Monday, September 14, 2020

The "Something Else I Learned That I Never Knew!" Story

It was an ordinary day.  Trying to find out if one of my favorite TV shows from the 1950s, as well as my favorite comic strip from the same era, Dennis the Menace, is on our local "Oldies" TV station, MeTV.  
Mr. Hank Ketcham
Dennis the Menace was the creation of Hank Ketcham who was a former Walt Disney animator.  While doing a "Google" search, I came across something I never knew until the moment I hit the "enter" button on my MacBook Air.  Seems that there were two Dennis the Menances and both were created in March of 1951.  Along with the Dennis created by Mr. Ketcham, there was a Dennis created by a British cartoonist by the name of David "Davey" Law.  As I read the article it told that neither had any knowledge of the other's Dennis until both debuted in the same week.  Ketcham's character appeared in the funny pages of 16 U.S. newspapers at the same time that Law's character appeared in the venerable and anarchic British weekly "The Beano." (As I sit here typing this I wonder if another English favorite, Mr.
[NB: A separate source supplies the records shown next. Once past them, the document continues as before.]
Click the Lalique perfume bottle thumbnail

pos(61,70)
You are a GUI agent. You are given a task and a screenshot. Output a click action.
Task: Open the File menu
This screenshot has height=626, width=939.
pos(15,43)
Bean, had any ties to Mr. Law's character).  
Mr. David Law
Each "Dennis" carried on for decades, both leading to TV shows as well as theme-park attractions.  Both Dennis characters were mischievous and rowdy who turned the adult world on its head.  The American version of "Dennis the Menace" was a bundle of energetic trouble, but an adorable little tyke who pestered his neighbor Mr. Wilson to death.  He said and did the darndest things which endeared just about everyone except Mr. Wilson.  As far as his British version, Dennis was much further along the mischief spectrum, being a disturbed maverick, a bully, a nemesis and a persecutor of "softies" such as Walter, his very own Mr. Wilson.  He was more a vandal whom the authorities had to tame from time to time.  
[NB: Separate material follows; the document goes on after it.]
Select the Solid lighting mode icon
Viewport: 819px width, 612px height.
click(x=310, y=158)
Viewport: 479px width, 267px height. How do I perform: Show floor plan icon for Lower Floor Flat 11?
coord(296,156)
USA's Dennis the Menace (click to enlarge)
U.S.A.'s Dennis was blond with a cowlick,  round face and short, hand-like forearms of a "Peanuts" character while the British Dennis had a canine buddy and was a knobby-kneed and low-browed, gleefully scowling under a head of black, unkept hair.  He carried a peashooter, water pistol and catapult that almost always led to some type of punishment.  Along with his dog he had a disgusting pig named Rasher.  The American Dennis radiated the irrepressible energy of a young boy while the British Dennis was a form of transgression that didn't even exist in the United States.  To British children he was a punk-rock hooligan who was the tough guy on the block with the iron muscles and tiger stripes.  
Britian's Dennis the Menace
U.S.A.'s Dennis was a daily syndicated newspaper comic strip which debuted on March 12, 1951, in 16 newspapers and was distributed by Post-Hall Syndicate.  It is now written and drawn by Ketcham's former assistants, March Hamilton, Ron Ferdinand and son Scott Ketcham.  It is distributed to at least 1,000 newspapers in 48 countries and in 19 languages by King Features Syndicate.  The comic strip was so successful that it became a TV show, both in real-life as well as animated and several feature films.  Mr. Ketchan died on June 1, 2001 at the age of 81.   Mr. Law's character first appeared in "The Beano" issue 452 on March 17, 1951.  It is suspected that his Dennis hit the news stands the same day as the American Dennis.  Mr. Law was taken ill in 1970 and his comic strip was taken over by artist David Sutherland.  He died in 1971 at the age of 63.  I never had the chance to see the British version of Dennis the Menace, but the American version of Dennis was one of my favorite comic strips and the TV show is still a hit with me.  He comes in a close second to "Leave It To Beaver."  It was another extraordinary day in the life of an ordinary guy.
USA's Dennis the Menace Television cast with George Wilson
and his wife Martha in the back row, Dennis in the middle and his
parents Alice and Henry Mitchell.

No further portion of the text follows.